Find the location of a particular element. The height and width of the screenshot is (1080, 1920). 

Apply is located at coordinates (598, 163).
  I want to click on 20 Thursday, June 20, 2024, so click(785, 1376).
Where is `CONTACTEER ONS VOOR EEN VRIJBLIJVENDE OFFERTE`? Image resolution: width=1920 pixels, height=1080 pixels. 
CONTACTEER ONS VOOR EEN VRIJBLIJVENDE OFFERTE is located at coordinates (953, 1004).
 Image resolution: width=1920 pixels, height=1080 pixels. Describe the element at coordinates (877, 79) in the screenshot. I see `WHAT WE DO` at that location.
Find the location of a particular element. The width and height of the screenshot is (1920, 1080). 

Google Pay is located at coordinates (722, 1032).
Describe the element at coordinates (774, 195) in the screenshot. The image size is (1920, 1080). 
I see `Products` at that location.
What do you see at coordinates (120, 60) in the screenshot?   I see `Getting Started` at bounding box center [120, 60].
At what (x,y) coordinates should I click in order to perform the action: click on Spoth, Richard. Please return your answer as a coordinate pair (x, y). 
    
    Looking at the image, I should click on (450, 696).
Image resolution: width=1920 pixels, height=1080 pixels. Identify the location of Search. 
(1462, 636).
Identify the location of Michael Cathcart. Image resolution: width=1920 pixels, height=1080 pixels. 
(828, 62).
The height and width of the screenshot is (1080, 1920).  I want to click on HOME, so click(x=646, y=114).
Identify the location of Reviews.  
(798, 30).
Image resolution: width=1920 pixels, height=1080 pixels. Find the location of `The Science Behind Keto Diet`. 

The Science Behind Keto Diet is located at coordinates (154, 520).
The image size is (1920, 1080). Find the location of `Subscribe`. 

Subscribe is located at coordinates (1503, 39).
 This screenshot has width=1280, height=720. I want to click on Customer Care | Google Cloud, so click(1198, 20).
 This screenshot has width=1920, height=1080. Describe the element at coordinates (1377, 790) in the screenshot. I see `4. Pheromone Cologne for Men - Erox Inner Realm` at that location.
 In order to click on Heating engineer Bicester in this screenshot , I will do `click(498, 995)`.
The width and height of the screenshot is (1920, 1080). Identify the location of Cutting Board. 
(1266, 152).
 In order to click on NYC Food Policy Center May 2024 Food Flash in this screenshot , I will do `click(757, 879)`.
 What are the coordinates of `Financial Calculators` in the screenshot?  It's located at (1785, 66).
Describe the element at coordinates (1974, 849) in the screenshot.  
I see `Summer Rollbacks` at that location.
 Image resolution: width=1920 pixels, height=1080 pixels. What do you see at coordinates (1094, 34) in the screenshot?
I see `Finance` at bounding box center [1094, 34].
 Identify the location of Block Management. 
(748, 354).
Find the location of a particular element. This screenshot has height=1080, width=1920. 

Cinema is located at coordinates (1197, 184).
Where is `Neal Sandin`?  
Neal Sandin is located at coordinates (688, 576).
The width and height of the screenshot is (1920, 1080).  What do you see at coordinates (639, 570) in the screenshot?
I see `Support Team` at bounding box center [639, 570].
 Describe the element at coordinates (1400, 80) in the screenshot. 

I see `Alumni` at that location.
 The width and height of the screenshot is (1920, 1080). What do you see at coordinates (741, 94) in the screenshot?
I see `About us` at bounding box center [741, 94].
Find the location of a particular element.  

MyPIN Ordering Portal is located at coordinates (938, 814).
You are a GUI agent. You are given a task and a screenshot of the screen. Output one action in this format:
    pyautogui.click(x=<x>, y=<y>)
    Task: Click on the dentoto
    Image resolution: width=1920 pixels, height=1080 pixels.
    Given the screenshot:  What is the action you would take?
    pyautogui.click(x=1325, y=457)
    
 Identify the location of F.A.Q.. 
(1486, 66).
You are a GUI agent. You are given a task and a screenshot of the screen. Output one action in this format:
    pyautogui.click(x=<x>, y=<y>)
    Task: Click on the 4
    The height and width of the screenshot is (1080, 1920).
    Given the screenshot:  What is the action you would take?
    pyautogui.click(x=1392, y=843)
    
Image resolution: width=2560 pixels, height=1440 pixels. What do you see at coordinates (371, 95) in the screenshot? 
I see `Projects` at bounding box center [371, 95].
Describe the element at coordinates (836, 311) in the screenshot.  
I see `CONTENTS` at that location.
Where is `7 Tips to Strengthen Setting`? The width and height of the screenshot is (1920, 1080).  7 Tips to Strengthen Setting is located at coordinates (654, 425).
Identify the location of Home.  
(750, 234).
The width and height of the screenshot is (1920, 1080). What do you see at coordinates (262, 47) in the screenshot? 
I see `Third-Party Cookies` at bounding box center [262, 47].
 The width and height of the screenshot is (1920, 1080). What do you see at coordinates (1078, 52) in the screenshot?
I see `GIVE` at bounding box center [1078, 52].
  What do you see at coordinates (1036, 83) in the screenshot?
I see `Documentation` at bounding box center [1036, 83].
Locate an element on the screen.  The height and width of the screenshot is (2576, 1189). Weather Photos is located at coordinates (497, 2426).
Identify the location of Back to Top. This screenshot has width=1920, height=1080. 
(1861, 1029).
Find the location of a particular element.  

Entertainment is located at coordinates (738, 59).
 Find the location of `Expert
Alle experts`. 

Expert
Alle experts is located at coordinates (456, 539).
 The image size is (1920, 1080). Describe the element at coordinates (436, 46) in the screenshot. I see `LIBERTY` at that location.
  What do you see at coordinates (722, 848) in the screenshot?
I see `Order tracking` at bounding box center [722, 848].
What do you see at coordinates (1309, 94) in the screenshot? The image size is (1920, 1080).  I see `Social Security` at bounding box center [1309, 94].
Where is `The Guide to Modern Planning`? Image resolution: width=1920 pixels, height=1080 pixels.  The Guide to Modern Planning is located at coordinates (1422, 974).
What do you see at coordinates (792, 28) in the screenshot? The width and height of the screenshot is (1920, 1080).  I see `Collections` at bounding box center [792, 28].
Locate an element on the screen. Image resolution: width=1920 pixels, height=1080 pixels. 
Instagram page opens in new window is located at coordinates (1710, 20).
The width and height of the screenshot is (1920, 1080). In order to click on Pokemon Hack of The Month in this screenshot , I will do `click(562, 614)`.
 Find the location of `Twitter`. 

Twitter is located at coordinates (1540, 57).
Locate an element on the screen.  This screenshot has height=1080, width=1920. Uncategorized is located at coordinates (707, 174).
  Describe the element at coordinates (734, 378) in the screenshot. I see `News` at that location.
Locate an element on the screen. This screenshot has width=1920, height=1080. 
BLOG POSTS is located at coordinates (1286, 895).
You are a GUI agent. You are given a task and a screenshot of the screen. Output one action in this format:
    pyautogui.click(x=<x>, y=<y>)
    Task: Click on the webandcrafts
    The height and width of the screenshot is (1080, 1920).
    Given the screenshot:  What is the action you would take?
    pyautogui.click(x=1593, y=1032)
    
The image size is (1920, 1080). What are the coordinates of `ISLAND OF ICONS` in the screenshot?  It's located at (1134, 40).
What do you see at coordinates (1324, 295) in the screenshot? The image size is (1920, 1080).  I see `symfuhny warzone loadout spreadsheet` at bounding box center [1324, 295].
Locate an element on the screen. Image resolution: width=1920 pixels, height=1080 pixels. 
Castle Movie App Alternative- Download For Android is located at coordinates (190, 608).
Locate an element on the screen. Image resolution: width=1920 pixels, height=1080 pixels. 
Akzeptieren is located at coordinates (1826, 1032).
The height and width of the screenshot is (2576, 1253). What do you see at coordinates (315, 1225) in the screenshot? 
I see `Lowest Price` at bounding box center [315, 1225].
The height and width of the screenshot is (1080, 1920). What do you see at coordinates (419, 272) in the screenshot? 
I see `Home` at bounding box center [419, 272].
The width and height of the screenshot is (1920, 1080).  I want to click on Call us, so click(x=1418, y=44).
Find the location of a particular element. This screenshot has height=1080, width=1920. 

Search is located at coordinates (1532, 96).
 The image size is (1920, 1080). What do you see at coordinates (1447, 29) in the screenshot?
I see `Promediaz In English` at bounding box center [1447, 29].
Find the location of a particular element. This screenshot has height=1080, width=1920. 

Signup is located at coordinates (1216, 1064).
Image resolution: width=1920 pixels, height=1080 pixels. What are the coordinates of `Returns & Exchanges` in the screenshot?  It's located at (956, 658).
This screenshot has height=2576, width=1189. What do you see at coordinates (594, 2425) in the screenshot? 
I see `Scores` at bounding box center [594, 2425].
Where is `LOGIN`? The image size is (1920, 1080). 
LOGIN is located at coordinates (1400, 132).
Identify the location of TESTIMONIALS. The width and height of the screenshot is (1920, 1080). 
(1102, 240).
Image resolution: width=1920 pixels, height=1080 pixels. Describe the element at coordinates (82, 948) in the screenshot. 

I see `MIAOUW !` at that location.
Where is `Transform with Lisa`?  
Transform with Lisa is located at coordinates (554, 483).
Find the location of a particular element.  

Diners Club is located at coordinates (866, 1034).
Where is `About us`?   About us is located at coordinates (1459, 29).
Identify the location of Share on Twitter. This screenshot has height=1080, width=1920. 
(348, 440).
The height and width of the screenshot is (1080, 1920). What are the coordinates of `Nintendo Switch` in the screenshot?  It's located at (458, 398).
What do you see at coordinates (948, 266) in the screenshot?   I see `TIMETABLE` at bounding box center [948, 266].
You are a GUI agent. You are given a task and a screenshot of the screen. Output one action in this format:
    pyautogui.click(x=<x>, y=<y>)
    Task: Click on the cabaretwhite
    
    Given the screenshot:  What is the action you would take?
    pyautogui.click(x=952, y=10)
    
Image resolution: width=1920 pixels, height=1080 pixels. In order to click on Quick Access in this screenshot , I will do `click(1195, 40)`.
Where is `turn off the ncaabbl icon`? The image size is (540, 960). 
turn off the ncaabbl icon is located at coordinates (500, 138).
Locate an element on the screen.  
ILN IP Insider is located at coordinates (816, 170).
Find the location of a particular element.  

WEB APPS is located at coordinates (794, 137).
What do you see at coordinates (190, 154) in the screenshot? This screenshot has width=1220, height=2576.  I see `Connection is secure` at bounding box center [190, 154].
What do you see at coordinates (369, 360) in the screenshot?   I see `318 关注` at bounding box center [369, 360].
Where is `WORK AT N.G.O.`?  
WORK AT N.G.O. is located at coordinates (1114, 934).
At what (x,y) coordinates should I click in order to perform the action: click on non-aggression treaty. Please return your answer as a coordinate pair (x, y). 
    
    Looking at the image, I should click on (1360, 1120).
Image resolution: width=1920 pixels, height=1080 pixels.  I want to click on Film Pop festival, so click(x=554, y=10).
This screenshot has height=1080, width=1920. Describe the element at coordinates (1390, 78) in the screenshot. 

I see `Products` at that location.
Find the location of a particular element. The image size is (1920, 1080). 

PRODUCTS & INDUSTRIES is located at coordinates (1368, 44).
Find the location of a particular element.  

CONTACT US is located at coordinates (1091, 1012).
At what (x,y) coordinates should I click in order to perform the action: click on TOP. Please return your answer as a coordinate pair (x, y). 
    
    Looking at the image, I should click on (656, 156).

## DESCRIPTION OF THE TASK
Format the data between the line containing "The width and height of the screenshot is (1920, 1080). In" and the line containing "Twitter is located at coordinates (1540, 57).", inclusive, as a JSON array of strings, one string per line, with blank lines omitted.

## PROBLEM SOLUTION
[
  "The width and height of the screenshot is (1920, 1080). In order to click on Pokemon Hack of The Month in this screenshot , I will do `click(562, 614)`.",
  " Find the location of `Twitter`. ",
  "Twitter is located at coordinates (1540, 57)."
]